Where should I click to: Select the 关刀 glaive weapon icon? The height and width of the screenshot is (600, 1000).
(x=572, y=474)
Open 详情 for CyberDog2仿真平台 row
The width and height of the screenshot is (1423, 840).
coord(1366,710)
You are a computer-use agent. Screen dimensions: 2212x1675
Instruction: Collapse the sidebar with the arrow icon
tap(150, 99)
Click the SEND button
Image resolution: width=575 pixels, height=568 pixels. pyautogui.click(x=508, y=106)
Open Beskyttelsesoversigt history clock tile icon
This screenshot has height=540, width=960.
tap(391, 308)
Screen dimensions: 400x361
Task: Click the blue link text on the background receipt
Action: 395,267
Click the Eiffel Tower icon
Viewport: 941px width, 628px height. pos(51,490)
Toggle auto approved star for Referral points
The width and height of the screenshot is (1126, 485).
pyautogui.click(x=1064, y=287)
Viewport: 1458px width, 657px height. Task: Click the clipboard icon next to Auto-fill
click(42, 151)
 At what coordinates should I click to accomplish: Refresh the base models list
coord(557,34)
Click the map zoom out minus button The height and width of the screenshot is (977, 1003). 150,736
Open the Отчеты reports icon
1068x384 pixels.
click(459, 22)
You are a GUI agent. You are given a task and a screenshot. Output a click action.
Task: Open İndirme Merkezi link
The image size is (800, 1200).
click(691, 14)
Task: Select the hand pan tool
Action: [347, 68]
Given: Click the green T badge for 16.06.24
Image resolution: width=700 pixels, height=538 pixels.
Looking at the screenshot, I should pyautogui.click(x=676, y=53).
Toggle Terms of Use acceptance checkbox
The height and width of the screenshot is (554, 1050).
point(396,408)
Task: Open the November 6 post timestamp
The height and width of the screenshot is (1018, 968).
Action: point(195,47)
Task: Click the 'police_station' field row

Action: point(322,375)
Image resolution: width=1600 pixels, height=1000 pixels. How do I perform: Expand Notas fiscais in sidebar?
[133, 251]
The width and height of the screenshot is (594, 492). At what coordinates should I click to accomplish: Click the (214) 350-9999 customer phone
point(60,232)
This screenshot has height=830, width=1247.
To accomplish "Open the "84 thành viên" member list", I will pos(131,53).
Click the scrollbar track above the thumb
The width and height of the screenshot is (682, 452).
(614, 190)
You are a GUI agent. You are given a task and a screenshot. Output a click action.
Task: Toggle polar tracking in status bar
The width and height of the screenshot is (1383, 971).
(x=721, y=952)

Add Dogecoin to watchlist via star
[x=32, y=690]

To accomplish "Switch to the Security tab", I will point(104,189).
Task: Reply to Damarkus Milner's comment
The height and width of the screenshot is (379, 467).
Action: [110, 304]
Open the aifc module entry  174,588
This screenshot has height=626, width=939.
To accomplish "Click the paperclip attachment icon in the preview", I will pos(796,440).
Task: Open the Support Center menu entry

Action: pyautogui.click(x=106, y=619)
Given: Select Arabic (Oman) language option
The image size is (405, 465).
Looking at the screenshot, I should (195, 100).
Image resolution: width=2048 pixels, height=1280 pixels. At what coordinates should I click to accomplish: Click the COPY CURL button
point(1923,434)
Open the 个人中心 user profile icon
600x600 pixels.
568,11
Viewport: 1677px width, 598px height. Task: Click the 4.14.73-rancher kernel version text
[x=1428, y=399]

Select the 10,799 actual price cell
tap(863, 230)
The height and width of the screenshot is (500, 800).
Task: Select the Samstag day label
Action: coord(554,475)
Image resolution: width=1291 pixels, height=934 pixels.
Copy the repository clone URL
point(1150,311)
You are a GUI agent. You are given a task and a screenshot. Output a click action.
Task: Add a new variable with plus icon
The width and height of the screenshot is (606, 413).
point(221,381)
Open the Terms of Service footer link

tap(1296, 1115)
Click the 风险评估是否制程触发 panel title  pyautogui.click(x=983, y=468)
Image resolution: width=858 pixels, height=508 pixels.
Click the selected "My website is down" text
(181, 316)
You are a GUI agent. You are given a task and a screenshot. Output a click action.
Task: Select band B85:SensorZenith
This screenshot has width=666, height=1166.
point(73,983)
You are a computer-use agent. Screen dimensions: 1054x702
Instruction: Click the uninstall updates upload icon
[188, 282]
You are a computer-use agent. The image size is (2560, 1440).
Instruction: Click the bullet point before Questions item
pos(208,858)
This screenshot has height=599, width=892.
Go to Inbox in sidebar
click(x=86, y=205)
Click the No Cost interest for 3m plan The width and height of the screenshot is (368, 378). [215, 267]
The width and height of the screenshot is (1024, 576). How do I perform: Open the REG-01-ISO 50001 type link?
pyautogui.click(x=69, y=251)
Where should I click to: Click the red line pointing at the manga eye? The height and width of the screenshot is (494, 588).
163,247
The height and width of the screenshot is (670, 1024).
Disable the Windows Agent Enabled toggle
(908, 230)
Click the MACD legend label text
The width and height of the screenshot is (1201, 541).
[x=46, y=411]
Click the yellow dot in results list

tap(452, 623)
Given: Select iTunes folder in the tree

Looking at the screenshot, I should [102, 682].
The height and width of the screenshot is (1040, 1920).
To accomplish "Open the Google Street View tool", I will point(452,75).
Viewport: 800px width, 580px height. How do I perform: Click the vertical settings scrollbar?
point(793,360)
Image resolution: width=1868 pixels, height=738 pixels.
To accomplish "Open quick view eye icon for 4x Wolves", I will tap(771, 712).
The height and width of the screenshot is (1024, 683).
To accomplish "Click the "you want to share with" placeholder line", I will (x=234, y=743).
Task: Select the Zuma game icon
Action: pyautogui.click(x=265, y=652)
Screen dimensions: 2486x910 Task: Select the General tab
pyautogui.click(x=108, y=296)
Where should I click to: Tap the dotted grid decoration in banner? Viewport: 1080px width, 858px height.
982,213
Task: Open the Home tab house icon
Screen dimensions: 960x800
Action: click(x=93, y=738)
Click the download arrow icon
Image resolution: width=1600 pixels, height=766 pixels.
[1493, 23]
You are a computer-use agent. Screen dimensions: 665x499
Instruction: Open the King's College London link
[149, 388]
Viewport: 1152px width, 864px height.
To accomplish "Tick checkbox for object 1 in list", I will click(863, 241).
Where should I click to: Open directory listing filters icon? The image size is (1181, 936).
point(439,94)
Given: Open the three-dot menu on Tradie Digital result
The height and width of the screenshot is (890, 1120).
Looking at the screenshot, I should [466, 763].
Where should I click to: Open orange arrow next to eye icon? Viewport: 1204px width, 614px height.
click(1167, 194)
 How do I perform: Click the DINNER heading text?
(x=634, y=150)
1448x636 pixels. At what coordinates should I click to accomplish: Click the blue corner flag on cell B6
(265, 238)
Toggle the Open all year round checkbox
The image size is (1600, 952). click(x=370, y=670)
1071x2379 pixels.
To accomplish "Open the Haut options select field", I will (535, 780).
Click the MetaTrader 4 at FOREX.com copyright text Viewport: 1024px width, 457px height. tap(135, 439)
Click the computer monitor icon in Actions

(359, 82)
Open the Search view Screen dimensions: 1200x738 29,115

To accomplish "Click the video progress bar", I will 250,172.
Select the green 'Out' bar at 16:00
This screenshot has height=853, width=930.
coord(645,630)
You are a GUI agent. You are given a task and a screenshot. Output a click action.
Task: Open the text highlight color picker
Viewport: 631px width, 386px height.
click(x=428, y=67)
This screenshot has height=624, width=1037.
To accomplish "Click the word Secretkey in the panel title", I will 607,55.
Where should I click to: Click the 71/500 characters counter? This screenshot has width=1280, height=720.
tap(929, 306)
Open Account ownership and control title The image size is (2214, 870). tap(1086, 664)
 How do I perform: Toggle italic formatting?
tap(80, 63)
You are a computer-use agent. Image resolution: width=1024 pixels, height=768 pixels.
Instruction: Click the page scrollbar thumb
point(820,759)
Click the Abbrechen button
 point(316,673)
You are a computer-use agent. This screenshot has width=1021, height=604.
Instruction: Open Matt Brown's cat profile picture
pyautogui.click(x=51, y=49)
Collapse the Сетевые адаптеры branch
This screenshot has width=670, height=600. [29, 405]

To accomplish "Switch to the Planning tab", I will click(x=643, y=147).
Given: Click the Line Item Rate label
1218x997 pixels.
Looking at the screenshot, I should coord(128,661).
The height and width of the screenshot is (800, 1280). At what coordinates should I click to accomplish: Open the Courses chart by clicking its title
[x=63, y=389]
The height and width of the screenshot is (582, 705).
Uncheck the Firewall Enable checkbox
· · · · ·
§ **Exercise requirements**
The lines to copy are those in the listing that contain "panel".

§ **Worked solution**
Click the 风险评估是否制程触发 panel title  pyautogui.click(x=983, y=468)
To accomplish "Click the word Secretkey in the panel title", I will 607,55.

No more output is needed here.